Changement de régime chez PSA. Alors que le constructeur usinait traditionnellement la grande majorité de ses moteurs dans l’Hexagone, cela ne sera sans doute bientôt plus le cas. La nouvelle règle ? A chaque usine à l’étranger sa fabrique de moteurs, ou presque. N’en déplaise aux sites français, déjà pénalisés par le déclin du diesel.

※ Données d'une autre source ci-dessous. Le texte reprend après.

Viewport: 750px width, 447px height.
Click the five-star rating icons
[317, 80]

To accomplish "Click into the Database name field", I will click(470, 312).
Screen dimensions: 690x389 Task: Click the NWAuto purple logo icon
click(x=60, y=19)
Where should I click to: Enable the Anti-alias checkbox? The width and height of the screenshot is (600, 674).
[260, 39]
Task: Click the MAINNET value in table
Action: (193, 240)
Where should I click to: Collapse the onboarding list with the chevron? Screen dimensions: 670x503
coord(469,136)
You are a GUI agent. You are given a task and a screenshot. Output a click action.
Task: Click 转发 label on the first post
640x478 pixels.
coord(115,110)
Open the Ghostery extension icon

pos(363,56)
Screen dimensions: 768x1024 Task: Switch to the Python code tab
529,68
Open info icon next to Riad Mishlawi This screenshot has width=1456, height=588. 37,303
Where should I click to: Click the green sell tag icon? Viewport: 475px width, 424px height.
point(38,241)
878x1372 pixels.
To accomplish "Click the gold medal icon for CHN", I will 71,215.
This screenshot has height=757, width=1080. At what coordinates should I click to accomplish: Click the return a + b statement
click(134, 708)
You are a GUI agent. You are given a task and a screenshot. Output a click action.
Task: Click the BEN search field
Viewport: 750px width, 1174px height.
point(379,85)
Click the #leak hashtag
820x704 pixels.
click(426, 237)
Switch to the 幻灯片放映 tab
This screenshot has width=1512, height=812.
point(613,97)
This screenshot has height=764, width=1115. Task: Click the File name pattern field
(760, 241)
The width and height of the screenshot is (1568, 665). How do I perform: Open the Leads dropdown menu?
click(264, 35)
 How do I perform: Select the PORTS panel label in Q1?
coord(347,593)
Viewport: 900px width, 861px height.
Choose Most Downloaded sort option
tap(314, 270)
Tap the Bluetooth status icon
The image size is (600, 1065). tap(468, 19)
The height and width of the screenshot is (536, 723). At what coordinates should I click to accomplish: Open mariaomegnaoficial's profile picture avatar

Lors d’une visite en Iran, en octobre, Carlos Tavares a confirmé que son groupe entendait produire sur place de quoi faire avancer les voitures qui sortiront d’ici à trois ou quatre ans des sites de Téhéran et Kashan. « Nos moteurs et nos transmissions seront faits ici, c’est notre modèle, si les niveaux de qualité et de coût sont suffisants », a expliqué le président du directoire de PSA. Une annonce qui survient six mois après celle de la création, d’ici à 2019, d’une ligne de production de blocs essence en Slovaquie, à Trnava. Et quelques trimestres après celle d’un atelier moteur au Maroc, à Kénitra, attendu pour 2019 également.
Ces différentes implantations doivent métamorphoser en quelques années l’appareil de production de PSA, qui fabrique aujourd’hui 80 % de ses moteurs et boites de vitesses dans l’Hexagone. Il suffit de compter : 200.000 moteurs en Slovaquie, 90.000 puis 200.000 au Maroc, 360.000 en Iran, sans oublier les 100.000 moteurs déjà produits au Brésil et en Argentine, et les 800.000 faits en Chine. Sachant qu’a priori PSA devrait usiner 2,4 millions de moteurs en France et avoir vendu environ 3 millions de voitures dans le monde en 2016, on comprend vite que le visage français de la production de moteurs chez PSA va prendre un coup – à moins d’une envolée des ventes ou de nouveaux partenariats en Europe.
Logique logistique
Le mouvement peut néanmoins sembler logique. Pour la direction, (qui a le dossier dans ses cartons depuis dix ans), il apparaît évident de produire les mécaniques à proximité des lignes d’assemblage, surtout dans des endroits où les salaires sont faibles et les taxes à l’importation sévères. « Cela fait sens au niveau logistique », souffle-t-on avenue de la Grande-Armée. De toute façon, pour baisser les coûts de fabrication et atteindre les objectifs du plan stratégique « Push to Pass » (85 % d’intégration locale en Amérique latine, 75 % en Eurasie et 70 % en Afrique-Moyen-Orient d’ici à 2021), il faut produire sur zone les moteurs. Même si cela pèse sur les deux grands sites français, Trémery (Moselle) et la Française de Mécanique, à Douvrin (Pas-de-Calais) – environ 7.600 salariés à eux-deux.
« Aujourd’hui, la moitié de la production de Trémery est exportée, relève Serge Maffi, délégué du Syndicat indépendant de l’automobile (SIA) du site. Kénitra et Trnava qui feront leurs propres moteurs, cela interpelle. On peut espérer qu’ils ne viendront pas cannibaliser la production française. Et que la hausse des volumes en Europe compense l’effet de cette délocalisation. » En ce moment, les sites de Trémery et de la Française de Mécanique tournent à plein. Le premier va sortir pas loin de 2 millions de moteurs cette année, le second environ 400.000. Mais en 2019, la direction prévoit un volume de 1,5 million pour Trémery, tandis que celui de Douvrin devrait doubler, pour atteindre 800.000 pièces (avec l’arrivée de véhicules utilitaires).
Conscient de la forte exposition des sites hexagonaux au diesel, PSA avait choisi en 2014 de produire ses 3 cylindres essence en Moselle plutôt qu’à Vigo, en Espagne. Et au printemps dernier, de produire ses chaînes de traction électrique et hybride en France, malgré la concurrence de la Chine. « D’accord, on aura des moteurs électriques. Mais on reste inquiet », glisse Christian Lafaye, chez FO. Pour lui, il faut bien moins d’hommes pour faire un moteur essence (et a fortiori électrique) que pour sortir un bloc diesel.